The cassette 30 accommodates a plurality of workpieces 200. The cassette 30 accommodates a plurality of workpieces 200 at intervals in the Z-axis direction. The cassette 30 includes an opening 31 that allows the work piece 200 to be taken in and out freely. The cassette 30 is provided so as to be able to move up and down in the Z-axis direction by a cassette elevator (not shown).

The unloading unit 40 includes a unloading stage 41 for taking out one work piece 200 before processing from the cassette 30, and a pair of rails 42 for temporarily placing the work piece 200 taken out from the cassette 30. The package transfer unit 50 sucks and holds the workpiece 200 on the pair of rails 42, conveys the suction-held workpiece 200 to the holding table 10, and places it on the holding surface 11 of the holding table 10.

The image pickup unit 60 outputs the image obtained by taking a picture to the control unit 100. In the first embodiment, the imaging unit 60 is attached to the package transport unit 50. The cleaning unit 70 is provided between the holding table 10 and the storage tray mounting portion 91. The drying unit 80 is provided between the cleaning unit 70 and the storage tray mounting portion 91.

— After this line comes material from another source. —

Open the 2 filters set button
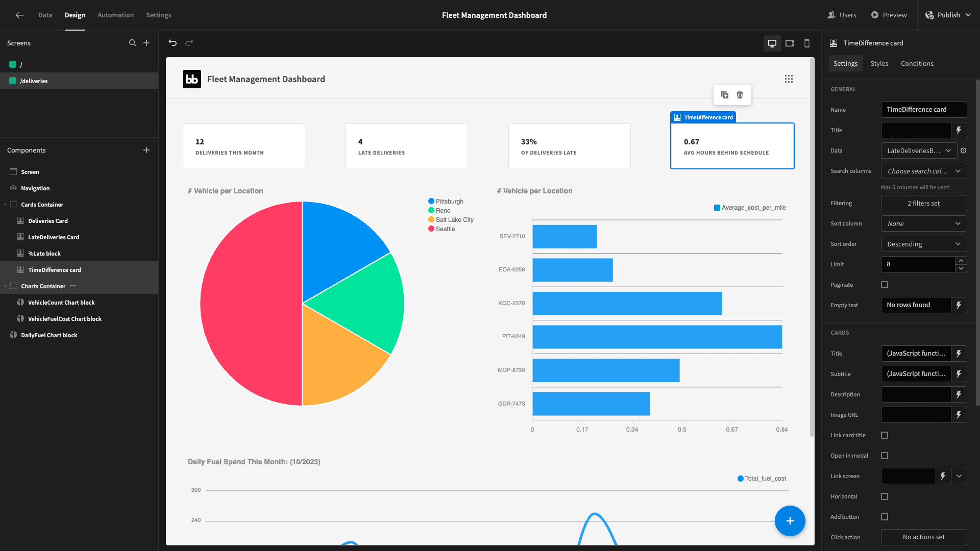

The storage tray mounting portion 91 mounts the storage tray 90 on the upper surface 92. The upper surface 92 of the storage tray mounting portion 91 is formed flat along the horizontal direction, and is formed larger than the planar shape of the workpiece 200 and the storage tray 90. The storage tray mounting unit 91 may be designed so that a plurality of storage trays 90 are stacked and stored, and the plurality of storage trays 90 can be pulled out from the front surface of the device. Further, in this case, the storage tray mounting portion 91 may further include a driving means for moving the storage tray mounting portion 91 up and down in order to mount the storage tray 90 below.

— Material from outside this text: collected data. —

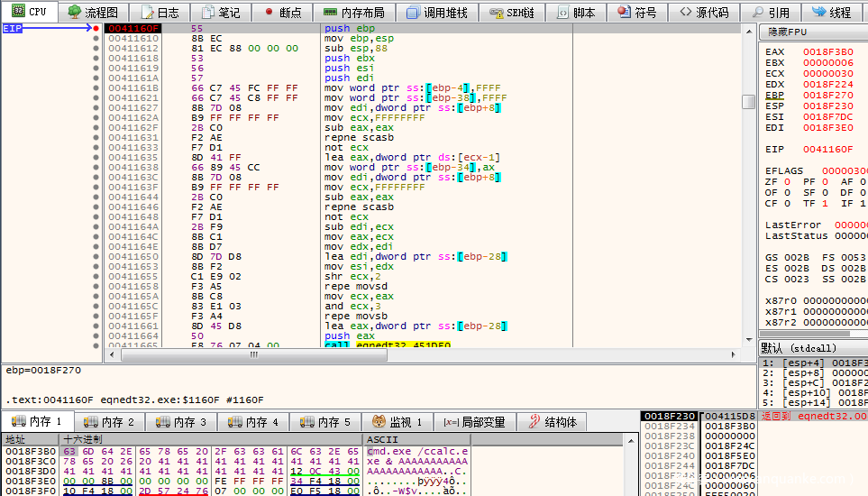The width and height of the screenshot is (868, 496).
Task: Switch to the 内存 2 dump tab
Action: 110,422
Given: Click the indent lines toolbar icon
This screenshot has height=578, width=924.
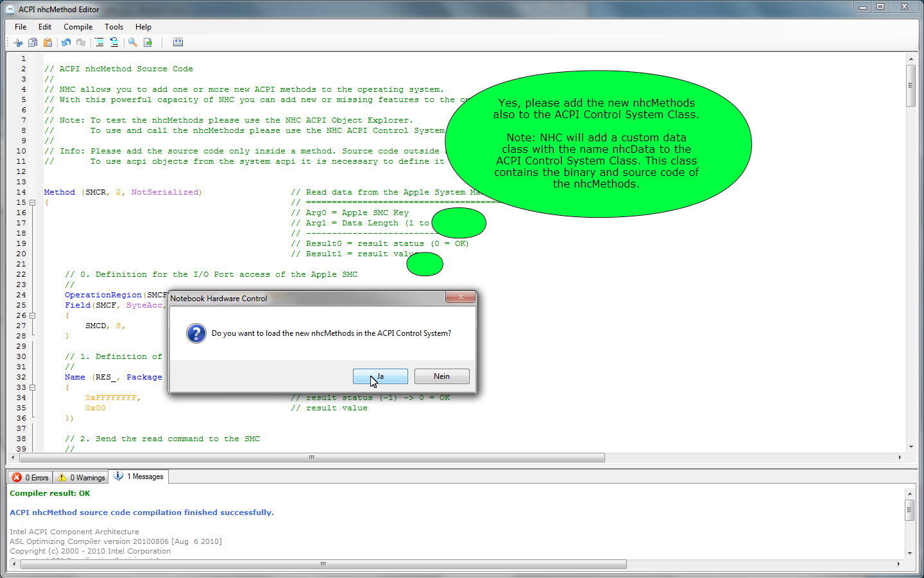Looking at the screenshot, I should [x=99, y=42].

The storage tray 90 mounted on the upper surface 92 of the storage tray mounting portion 91 accommodates and conveys a plurality of device chips 204 formed by dividing the workpiece 200 along the planned division line 203. belongs to. As shown in FIG. 3, the storage tray 90 includes a tray main body 93 and a tack layer 94.

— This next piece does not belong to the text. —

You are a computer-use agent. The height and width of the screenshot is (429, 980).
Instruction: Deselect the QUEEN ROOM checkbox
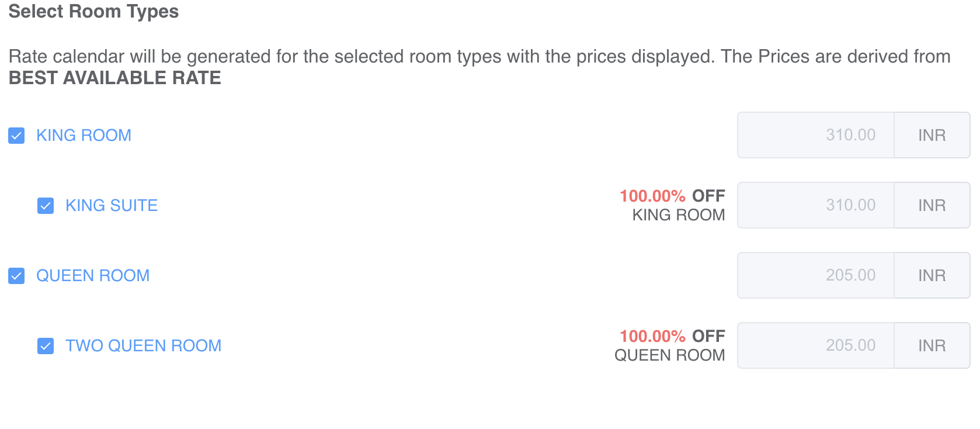16,276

The tray body 93 is formed in a flat plate shape having a rectangular flat surface shape, and is formed by surrounding a device support portion 95 having a recess having a size capable of accommodating a workpiece 200 and an outer circumference of the device support portion 95. It includes a frame body 96.

The device support portion 95 is formed of a concave recess from the upper surface of the storage tray 90, and in the first embodiment, the device support portion 95 is formed in a rectangular shape larger than the planar shape of the workpiece 200. The device support 95 has a surface at the bottom that supports the plurality of device chips 204 via the tack layer 94. The surface is formed flat along the horizontal direction. The surface of the device support portion 95 is set so that all of the device chips 204 separated from the workpiece 200 can be accommodated at one time.

The frame body 96 is formed so as to surround the outer periphery of the surface of the device support portion 95. The tack layer 94 is provided on the surface of the device support portion 95 of the tray body 93 and is mounted on the surface of the device support portion 95. The tack layer 94 is exposed on the device support 95.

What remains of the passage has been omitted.